COLUMBUS, Ohio — The balcony collapse at the Falls at Hayden Run condominiums happened in May 2017, but nearly 18 months later Arlene and Roger Guess are still dealing with the effects.
For the first time Roger and Arlene Guess are sharing publicly what they remember about the collapse at Arlene's condo.
“To be so close, yet you can’t help the person you love the most. In that moment, it’s terrifying,” said Arlene Guess.
It was May 30th, 2017 when Arlene’s condo balcony collapsed. The same day when life as Arlene and Roger knew it would never be the same.
“All at once it was just moving nothing we could do,” said Roger Guess.
It was a sudden, and nearly 12-foot drop for both.
All Arlene remembers is returning home from work to find her dad standing on her balcony.
“I walked outside to let him know I was home and almost immediately the deck detached from the house and the next thing I know I woke up on the ground face down,” said Arlene.
The fall knocked them both unconscious.
“I don’t know for how long I was out but I just woke up in excruciating pain,” said Arlene.
She couldn’t see her father but heard his screams for help.
“I was yelling at her trying to see if she was okay I said I can’t move I can’t get to you,” said Roger.
Roger says as a dad, that part was the worst.
“Your first thought is your daughter and you want to get to her so I couldn’t move because my legs were twisted up underneath me and backwards that hurts a tremendous amount, yes,” said Roger.
Roger says he was thrown against the building and the fall shattered his legs and ankles. His head was also split open.
“My arm was trapped up in the bumper,” said Arlene.
Arlene says her arm was stuck in the bumper of her car that was crushed by the balcony.
“I had multiple fractured vertebrae, fractured tail bone, fractured right hip, multiple fractures in my pelvis,” said Arlene.
The father and daughter would become separated in their fight to recover. For a time, neither know how the other was doing. Arlene Guess ended up in the ICU for a few days because of all of her injuries, while Roger Guess was immediately taken into surgery after getting to the hospital, to repair his left ankle and left leg. They spent days in separate hospital wings and then came months of physical therapy as both had to learn to walk again.
“Walking on my own was probably two months after the accident,” said Arlene.
Roger says his progression was also slow and steady.
“The first time I was fully on my legs was three and a half months and all I did was shake,” said Roger.
The damaged deck was removed over the summer, more than a year after the collapse. A lawsuit alleges the Falls at Hayden Run Condominium Association and Lifestyle Communities knew at least one other balcony had fallen and didn’t tell homeowners or make necessary repairs. After the collapse, the city of Columbus had deemed more than 150 condominium decks unsafe and needed repair.
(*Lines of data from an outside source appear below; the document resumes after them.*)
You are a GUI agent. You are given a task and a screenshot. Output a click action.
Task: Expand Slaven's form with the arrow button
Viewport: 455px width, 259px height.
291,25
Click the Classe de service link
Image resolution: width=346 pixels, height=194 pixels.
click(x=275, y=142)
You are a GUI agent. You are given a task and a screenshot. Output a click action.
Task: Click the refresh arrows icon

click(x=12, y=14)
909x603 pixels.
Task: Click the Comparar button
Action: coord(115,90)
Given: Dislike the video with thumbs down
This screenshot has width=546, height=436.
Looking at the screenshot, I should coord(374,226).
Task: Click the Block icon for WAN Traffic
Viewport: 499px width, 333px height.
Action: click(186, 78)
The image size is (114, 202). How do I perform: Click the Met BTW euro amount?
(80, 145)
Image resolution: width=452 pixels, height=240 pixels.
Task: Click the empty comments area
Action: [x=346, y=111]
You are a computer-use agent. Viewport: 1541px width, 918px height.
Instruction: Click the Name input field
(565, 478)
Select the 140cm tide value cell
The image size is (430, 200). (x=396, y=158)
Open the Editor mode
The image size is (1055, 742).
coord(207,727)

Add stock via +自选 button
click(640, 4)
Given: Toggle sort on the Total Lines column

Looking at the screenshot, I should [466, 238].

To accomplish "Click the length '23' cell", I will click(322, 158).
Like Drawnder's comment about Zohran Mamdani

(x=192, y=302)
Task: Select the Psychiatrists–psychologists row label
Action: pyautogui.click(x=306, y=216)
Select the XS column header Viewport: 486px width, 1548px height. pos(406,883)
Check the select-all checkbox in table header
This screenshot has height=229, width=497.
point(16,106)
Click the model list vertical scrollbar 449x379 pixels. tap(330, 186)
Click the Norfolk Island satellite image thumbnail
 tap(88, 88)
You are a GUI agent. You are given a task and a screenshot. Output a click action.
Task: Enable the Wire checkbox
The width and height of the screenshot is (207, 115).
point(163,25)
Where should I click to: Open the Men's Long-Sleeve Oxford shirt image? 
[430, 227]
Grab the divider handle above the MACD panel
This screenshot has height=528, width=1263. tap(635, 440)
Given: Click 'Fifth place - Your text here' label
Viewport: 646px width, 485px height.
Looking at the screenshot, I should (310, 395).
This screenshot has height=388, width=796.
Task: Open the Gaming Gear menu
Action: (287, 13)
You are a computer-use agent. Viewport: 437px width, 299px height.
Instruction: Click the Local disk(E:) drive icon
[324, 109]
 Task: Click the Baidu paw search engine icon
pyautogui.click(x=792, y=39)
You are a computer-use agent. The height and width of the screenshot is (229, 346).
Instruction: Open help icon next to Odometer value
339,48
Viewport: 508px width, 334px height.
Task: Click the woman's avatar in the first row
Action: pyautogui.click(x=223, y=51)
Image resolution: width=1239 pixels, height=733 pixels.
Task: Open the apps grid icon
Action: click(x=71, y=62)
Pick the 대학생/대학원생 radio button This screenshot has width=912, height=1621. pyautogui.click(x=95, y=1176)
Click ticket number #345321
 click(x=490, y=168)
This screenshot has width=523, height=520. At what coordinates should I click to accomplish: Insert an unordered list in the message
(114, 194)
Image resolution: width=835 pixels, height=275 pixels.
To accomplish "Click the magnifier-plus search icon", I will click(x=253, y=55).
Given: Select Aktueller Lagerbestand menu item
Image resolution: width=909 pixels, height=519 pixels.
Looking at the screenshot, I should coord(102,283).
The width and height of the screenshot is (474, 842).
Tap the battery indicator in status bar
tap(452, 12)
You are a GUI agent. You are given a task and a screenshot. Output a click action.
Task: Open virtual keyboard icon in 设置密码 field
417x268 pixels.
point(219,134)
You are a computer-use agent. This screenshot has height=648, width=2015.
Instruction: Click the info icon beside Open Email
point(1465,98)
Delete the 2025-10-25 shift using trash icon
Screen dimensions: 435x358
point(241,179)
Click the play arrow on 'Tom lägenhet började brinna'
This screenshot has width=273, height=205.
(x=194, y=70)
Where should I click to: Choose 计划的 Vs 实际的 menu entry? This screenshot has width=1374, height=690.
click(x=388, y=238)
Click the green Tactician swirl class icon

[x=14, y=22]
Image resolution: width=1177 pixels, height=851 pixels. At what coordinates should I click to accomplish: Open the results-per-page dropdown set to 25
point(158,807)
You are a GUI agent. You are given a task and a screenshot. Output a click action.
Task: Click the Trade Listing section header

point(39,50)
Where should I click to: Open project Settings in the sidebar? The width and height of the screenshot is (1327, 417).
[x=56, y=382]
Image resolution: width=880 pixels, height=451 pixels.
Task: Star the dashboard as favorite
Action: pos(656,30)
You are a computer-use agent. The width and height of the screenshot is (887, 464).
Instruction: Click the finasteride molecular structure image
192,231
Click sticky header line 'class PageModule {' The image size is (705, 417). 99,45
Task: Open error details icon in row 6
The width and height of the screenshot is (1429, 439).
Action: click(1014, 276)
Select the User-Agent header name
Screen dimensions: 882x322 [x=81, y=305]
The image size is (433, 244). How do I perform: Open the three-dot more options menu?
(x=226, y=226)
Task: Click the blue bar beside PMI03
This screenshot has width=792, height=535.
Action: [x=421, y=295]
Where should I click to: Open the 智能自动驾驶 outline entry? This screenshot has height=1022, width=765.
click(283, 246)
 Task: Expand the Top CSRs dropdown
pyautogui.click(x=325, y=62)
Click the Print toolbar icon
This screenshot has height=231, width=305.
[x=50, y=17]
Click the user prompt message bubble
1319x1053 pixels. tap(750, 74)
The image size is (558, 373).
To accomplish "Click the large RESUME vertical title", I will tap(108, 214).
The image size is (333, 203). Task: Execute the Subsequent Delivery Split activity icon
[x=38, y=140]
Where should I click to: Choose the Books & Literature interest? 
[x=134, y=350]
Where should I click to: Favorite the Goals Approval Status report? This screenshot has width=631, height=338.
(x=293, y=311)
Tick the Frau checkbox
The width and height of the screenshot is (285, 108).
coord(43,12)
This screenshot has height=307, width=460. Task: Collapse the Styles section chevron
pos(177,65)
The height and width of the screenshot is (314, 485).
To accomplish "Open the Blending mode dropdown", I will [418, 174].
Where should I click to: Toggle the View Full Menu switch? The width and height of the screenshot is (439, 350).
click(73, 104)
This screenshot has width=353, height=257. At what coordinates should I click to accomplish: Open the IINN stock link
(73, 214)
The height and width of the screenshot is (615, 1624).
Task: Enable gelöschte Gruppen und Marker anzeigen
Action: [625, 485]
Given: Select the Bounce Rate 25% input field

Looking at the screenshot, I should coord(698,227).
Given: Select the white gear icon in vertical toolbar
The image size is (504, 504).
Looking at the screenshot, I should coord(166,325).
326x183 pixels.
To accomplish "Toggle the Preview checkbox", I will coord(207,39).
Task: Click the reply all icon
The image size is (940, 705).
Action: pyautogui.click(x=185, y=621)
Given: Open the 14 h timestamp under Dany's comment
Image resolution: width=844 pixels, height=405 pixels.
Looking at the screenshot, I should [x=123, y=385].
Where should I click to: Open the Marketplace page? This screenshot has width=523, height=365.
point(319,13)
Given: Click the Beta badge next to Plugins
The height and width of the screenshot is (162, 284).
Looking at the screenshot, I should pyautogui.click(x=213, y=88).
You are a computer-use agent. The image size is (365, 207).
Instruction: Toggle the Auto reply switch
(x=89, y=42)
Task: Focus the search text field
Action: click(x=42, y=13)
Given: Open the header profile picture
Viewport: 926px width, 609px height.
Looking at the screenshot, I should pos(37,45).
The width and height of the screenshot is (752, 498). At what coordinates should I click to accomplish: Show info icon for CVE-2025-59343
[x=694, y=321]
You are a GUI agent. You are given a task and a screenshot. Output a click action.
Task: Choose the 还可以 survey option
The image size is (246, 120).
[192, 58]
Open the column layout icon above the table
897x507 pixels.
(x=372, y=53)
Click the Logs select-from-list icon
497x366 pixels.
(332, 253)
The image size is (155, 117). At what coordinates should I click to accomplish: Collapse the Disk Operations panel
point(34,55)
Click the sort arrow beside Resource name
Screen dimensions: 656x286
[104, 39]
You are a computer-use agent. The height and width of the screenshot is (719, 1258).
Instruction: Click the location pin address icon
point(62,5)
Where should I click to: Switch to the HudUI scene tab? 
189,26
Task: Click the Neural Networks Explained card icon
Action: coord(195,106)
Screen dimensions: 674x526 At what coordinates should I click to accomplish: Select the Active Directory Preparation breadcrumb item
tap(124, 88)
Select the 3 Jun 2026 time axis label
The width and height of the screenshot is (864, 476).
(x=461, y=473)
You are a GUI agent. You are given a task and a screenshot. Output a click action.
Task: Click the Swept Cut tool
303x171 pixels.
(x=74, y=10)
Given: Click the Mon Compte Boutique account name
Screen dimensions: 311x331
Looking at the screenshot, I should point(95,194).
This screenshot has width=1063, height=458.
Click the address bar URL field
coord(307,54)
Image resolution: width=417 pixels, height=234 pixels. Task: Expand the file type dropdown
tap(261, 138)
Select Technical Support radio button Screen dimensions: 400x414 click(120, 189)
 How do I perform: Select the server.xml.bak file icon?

Arlene says their long journey to recover after the collapse revealed new injuries and medical setbacks.
Months later, Roger needed surgery yet again after finding out the fall tore his shoulder. Arlene says she had so much trauma to the tissue on the side of her leg that it couldn't heal. Her parents helped with an excruciating procedure to change Arlene's bandages after two surgeries.
“I wouldn’t wish the pain on my worst enemy, essentially it felt like someone was ripping your skin open,” said Arlene.
Both say they still live with daily pain and are limited in what they can do.
“I’ll never be able to go on ladders again because my ankles do not bend so that’s going to stop a lot of stuff I was able to do,” said Roger.
The collapse has also brought on anxiety.
“Any surface that feels unsteady to me I instantly go back to that moment and just have a pit in my stomach and it’s terrifying,” said Arlene.
Arlene returned home to her condo four months after the collapse. She says she keeps the balcony door curtain closed.
“When you’re reminded of that daily it takes a toll on you it’s exhausting so it’s a lot easier to close the curtains and pretend like it’s not there and try to pretend like it didn’t happen,” said Arlene.
But there’s no masking Arlene and Roger’s mental and physical reality. They say there's a constant reminder every day that there's something wrong with them after the injuries. Time may not heal everything.
“I don’t think you can experience trauma and experience a moment like that and not carry it with you for the rest of your life and I’m sure there are going to be times 10 to 20 years from now that even the smallest little thing will bring back that memory,” said Arlene.
Roger says he will need more surgeries to remove screws in one leg and repair an ankle. As for the lawsuit, the family's attorney says the case is set for trial next spring.